The site officially goes ‘live’ Monday. “It’s my way,” Lin says, “of connecting with my audience, of getting feedback from people.”

People in the “cancer community,” as she calls it — who, like her, have had their lives affected by the disease. Lin’s mother is battling lymphoma. Her beloved husband, Will Robinson, a former CNN producer, died in 2003 of sinus cancer.

The site will feature excerpts of a journal Lin kept while Will was sick, as well as news reports from Lin and from other contributors. The goal is to provide cancer patients, their families, and caregivers with “solutions”, she says, so people can “ask questions and get answers that they aren’t necessarily going to find on traditional networks.”

(photo courtesy of Carol Lin)


It’s the type of central resource she wanted when Will was diagnosed. “It was a bolt of lightning out of nowhere… You want (answers) so bad that it’s a feeling of turning yourself inside out with desire for solutions.”

When Will died, “my world changed.” She became a single mother of a baby daughter.
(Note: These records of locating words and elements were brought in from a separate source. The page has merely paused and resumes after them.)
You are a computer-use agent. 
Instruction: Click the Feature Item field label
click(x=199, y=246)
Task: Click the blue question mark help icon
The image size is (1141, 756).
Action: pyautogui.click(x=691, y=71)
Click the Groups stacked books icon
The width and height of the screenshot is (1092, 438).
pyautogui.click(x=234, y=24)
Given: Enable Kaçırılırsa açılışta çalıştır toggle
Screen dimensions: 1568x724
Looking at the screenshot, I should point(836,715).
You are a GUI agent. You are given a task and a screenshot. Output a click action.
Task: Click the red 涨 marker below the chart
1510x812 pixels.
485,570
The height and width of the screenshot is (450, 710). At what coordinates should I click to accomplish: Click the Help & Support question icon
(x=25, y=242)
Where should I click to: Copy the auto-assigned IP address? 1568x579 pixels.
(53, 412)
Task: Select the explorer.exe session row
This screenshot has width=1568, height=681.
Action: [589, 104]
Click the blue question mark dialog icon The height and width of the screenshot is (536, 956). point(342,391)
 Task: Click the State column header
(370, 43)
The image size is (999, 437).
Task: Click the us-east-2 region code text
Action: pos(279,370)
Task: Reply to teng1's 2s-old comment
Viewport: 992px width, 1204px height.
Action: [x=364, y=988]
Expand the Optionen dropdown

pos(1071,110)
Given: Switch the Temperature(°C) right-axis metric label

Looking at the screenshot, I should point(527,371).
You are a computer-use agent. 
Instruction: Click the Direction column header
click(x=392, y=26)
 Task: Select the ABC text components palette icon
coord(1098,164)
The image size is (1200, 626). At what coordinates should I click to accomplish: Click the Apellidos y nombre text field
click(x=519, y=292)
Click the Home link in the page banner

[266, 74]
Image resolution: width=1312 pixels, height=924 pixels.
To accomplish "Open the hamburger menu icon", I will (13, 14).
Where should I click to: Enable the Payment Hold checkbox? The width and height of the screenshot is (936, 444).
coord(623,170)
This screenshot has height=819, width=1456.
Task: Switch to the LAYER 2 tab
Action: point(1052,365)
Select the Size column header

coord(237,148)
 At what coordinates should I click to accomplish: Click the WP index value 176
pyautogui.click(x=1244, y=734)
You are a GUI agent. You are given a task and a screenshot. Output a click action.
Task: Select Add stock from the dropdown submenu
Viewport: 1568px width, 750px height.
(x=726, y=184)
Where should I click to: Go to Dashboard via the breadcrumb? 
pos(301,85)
She says she eventually left CNN (in December, 2006) to return home to Los Angeles and take her career in a different direction.

“I was surprised that there was (so) much attention when it was announced that I was leaving,” she reflects. But life, Lin says, is “about making brave choices, like leaving a traditional network career and doing something new and taking a chance.”

The ‘chance’ is a larger project — her website is but one component of it — for which she’s seeking venture capital funding. She’ll only describe it as “an operating system that enables cancer patients and their families to find immediate solutions to the most pressing problems in their daily lives.”

Her new professional endeavor, along with raising her four year old daughter, and being by her mom’s side, Lin says, is rewarding and exciting. Kind of like the rush of live television. It’s “as close to breaking news as you can get. I get my rush every single day.”